Prompt 1 -> List every sentence that the article about the fair judges quotes Mike Harman as saying.
Prompt 2 -> According to the article about the fair judges, what town does Mike Harman come from?
Prompt 3 -> Carry on the article about the fair judges from its final sentence.
-- Source extract follows --
Fair Judges decide fate of the fair

Friday, July 18, 2014
Mike Harman looks over the goats during the goat show at the Buena Vista County Fair. / Photo by Mark Schafer

They come from all walks of life, and in some cases from several counties away. While the children work all year around to make their projects the best they can be, the judges that get to have the final say.

"I really enjoy coming out to these events and judging them," said Mike Harman who served as the judge for the goat show at the Buena Vista County Fair. "It is great to see all the projects and animals that are put together."

Harman comes from Hull, and has helped out in a bunch of county fairs. Part of it is his profession, but most often judges serve for the joy of it.

"For some of the smaller county fairs it is hard for them to get judges all the time for all the shows," Harman said. "Being a goat farmer it is easy to come out for the goat shows."

Harman, like most of the other judges who judge the livestock shows at the fair, works with the animals that he judged when the fair season is not in session.
-- Source extract concluded --
-- Data follows --
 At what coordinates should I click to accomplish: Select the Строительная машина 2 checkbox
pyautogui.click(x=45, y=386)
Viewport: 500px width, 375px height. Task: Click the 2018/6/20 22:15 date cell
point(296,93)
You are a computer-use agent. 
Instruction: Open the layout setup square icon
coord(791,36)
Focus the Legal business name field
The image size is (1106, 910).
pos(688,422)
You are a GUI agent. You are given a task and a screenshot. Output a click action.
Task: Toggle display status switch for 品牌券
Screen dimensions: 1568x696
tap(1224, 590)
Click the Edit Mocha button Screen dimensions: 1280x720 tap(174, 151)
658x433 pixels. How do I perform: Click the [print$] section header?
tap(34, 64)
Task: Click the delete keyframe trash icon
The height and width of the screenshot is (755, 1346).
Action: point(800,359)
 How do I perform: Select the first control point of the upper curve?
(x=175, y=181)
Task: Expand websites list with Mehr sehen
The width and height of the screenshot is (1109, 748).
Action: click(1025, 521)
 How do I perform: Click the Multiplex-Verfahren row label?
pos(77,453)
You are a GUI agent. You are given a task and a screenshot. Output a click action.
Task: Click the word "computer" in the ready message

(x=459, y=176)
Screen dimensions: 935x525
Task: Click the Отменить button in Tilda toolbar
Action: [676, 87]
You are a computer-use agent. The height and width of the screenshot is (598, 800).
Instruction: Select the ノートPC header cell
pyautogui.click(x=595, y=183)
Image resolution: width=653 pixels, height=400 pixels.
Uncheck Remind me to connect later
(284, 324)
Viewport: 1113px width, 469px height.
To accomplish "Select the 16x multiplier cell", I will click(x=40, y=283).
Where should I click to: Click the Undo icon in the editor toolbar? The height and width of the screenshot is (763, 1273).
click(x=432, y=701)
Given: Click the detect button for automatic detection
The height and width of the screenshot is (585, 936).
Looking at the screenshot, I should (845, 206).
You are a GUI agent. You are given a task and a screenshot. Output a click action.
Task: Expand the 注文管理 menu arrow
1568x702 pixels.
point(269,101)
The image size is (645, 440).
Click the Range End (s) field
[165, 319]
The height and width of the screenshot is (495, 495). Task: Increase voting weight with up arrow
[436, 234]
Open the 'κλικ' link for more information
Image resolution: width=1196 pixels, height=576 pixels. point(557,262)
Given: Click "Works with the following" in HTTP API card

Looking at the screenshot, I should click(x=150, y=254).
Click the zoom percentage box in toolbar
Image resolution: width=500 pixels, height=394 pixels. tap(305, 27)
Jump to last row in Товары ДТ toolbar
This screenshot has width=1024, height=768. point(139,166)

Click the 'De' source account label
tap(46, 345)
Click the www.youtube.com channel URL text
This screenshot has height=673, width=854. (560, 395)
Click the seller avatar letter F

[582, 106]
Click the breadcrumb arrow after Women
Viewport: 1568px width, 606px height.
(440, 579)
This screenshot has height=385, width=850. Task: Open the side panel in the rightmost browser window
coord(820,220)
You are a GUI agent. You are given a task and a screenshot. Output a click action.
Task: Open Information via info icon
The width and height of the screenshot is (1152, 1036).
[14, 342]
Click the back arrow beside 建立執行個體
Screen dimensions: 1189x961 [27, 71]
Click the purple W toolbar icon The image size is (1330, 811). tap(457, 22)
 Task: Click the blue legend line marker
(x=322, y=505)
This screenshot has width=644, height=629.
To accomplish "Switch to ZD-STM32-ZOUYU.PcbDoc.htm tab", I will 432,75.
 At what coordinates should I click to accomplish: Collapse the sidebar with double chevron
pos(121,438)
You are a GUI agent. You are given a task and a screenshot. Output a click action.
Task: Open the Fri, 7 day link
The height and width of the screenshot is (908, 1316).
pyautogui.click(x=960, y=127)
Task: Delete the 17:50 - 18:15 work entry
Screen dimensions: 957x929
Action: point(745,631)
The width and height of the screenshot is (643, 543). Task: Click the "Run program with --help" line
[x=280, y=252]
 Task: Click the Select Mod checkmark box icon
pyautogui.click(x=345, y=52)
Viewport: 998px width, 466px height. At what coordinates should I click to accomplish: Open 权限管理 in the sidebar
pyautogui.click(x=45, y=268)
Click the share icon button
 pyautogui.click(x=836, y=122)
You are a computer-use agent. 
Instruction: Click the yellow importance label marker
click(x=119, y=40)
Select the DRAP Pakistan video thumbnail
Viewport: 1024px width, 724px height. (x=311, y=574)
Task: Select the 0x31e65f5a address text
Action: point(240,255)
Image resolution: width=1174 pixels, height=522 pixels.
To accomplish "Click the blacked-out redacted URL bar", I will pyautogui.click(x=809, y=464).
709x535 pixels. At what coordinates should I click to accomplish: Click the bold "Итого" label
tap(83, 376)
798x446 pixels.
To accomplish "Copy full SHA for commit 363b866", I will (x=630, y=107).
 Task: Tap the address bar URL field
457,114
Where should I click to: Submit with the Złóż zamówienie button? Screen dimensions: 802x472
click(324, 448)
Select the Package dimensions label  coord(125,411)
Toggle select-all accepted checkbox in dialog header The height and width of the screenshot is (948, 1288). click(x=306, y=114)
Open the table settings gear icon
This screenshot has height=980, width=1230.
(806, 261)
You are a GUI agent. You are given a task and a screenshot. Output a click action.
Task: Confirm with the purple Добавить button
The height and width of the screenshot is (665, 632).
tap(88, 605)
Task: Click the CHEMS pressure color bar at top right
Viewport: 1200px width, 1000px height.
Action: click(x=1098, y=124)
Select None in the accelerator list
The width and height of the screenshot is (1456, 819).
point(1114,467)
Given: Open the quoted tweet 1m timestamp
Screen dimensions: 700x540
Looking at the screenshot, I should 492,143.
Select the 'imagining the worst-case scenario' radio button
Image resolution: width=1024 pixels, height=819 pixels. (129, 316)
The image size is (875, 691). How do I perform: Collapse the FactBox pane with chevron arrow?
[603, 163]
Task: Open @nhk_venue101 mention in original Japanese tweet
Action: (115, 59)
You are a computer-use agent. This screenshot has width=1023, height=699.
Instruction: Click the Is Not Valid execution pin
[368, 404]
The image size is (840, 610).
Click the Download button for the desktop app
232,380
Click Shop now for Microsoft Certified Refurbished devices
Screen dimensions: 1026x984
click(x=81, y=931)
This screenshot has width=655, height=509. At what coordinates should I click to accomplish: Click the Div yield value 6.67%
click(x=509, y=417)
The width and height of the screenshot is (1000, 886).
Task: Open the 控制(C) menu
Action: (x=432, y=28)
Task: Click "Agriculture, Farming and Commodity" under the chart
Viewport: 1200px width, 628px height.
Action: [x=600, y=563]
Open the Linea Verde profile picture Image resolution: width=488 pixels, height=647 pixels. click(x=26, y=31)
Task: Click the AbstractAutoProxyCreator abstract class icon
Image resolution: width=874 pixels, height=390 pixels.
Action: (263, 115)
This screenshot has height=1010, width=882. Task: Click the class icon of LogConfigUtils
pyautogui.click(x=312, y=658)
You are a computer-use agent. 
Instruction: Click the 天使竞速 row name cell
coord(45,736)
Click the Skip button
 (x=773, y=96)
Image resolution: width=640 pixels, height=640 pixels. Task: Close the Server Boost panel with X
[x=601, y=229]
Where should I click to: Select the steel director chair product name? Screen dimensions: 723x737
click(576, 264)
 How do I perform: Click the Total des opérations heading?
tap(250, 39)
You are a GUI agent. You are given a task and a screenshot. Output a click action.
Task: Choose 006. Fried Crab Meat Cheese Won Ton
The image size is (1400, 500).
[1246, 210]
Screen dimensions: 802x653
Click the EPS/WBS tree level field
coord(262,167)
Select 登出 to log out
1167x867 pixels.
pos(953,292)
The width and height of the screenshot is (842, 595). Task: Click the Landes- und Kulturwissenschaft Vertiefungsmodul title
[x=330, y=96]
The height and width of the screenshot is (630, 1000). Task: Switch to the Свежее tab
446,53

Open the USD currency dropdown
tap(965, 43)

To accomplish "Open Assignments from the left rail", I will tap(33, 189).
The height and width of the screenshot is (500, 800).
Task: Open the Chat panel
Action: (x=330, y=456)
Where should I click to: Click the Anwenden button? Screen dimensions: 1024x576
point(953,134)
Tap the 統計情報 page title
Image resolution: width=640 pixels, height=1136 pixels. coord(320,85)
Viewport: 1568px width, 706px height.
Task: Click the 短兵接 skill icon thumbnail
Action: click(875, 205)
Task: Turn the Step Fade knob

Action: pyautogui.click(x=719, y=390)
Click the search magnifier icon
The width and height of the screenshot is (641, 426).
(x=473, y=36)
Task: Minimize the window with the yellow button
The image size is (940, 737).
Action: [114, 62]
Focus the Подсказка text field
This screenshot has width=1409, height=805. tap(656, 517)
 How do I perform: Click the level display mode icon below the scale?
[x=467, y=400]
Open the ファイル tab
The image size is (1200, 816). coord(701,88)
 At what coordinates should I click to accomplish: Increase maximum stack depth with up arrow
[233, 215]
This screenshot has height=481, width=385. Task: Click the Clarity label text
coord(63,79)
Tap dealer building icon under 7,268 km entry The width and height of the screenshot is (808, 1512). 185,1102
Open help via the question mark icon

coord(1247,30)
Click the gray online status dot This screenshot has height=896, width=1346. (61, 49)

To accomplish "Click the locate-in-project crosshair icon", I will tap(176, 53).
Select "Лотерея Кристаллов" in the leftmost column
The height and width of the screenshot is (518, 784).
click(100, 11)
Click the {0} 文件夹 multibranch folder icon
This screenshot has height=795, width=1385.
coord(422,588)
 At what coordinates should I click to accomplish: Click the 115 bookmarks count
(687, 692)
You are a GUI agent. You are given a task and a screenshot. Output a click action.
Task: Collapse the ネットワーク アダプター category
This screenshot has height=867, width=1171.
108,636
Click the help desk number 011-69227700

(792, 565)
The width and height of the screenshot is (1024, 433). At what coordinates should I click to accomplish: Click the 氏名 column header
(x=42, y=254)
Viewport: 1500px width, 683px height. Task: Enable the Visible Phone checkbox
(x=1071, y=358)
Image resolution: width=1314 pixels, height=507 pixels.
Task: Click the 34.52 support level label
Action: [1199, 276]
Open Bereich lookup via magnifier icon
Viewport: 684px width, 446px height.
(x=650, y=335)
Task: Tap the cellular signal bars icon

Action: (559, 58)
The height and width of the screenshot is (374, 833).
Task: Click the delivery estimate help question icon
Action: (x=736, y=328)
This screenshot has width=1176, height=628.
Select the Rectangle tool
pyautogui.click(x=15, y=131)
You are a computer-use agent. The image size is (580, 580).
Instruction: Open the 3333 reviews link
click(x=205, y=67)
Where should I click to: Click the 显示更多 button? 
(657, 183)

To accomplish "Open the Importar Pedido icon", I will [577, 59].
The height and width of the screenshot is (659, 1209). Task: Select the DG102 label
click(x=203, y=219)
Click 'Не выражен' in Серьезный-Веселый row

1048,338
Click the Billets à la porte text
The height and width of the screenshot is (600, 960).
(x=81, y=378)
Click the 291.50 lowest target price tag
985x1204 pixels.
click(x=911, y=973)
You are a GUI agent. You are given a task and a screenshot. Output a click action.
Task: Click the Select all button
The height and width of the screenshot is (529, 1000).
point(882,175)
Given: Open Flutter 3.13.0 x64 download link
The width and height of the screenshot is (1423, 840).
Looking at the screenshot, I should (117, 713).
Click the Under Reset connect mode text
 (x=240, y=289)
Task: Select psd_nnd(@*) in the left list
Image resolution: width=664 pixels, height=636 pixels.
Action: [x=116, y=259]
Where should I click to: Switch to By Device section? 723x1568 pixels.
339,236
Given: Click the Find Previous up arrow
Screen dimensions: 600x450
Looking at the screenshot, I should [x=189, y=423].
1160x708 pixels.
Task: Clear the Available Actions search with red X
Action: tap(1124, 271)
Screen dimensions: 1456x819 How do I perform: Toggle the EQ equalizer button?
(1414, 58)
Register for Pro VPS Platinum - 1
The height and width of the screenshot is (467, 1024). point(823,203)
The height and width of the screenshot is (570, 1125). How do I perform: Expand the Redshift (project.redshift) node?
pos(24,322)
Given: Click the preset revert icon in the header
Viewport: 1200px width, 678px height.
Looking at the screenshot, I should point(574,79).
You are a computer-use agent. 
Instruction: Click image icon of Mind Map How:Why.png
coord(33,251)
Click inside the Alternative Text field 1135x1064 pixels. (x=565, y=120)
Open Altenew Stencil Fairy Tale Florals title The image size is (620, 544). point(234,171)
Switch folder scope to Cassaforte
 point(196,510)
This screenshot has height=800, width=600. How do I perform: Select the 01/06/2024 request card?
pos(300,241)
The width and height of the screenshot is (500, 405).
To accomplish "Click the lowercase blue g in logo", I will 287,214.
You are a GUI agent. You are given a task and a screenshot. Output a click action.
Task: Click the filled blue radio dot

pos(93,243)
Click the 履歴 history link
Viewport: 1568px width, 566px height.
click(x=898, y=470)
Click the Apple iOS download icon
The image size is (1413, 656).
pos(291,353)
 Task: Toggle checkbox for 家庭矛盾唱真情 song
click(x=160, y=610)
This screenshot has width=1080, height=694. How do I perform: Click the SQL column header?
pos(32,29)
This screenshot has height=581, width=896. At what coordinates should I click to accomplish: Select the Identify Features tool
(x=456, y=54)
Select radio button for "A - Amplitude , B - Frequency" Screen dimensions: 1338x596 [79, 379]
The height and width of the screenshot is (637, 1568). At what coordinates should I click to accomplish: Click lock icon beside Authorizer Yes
-- Data concluded --
Response box 1 ->
- "I really enjoy coming out to these events and judging them."
- "It is great to see all the projects and animals that are put together."
- "For some of the smaller county fairs it is hard for them to get judges all the time for all the shows."
- "Being a goat farmer it is easy to come out for the goat shows."

Response box 2 -> Hull.

Response box 3 ->
Just about every type of occupation that involves an animal was represented in the fair judges. Horse ranchers to veterinarians, to dog owners all came out to lend a hand and take a look at the animals that had been raised by the Buena Vista County 4-Hers.

Many of the judges were contestants in these type of shows early in their life, being able to create a circle of contestants in the fairs.

"When I was younger I was involved in 4-H and always enjoyed fair time," Harman said. "Back then I showed cattle, and they are a handful to handle for the children. I like judging goats a lot better."

As Harman grew older his interests changed and his profession changed as well.

Harman slowly grew out of raising cattle, and started to raise a different type of animal, which he has turned into a successful farming operation.

"I raise goats on a farm, so I guess that is what qualifies me for being the judge of the goat show today," Harman explained. "I like being able to judge goats more than some of the other animals. Since I raise them I feel connected to them, but I also think that they are more of an animal that is easier to handle for the children, and goats have more personality to them."

Personality in animals can be something that is hard to diagnose, but it is something that most of the judges look for when it comes to the event.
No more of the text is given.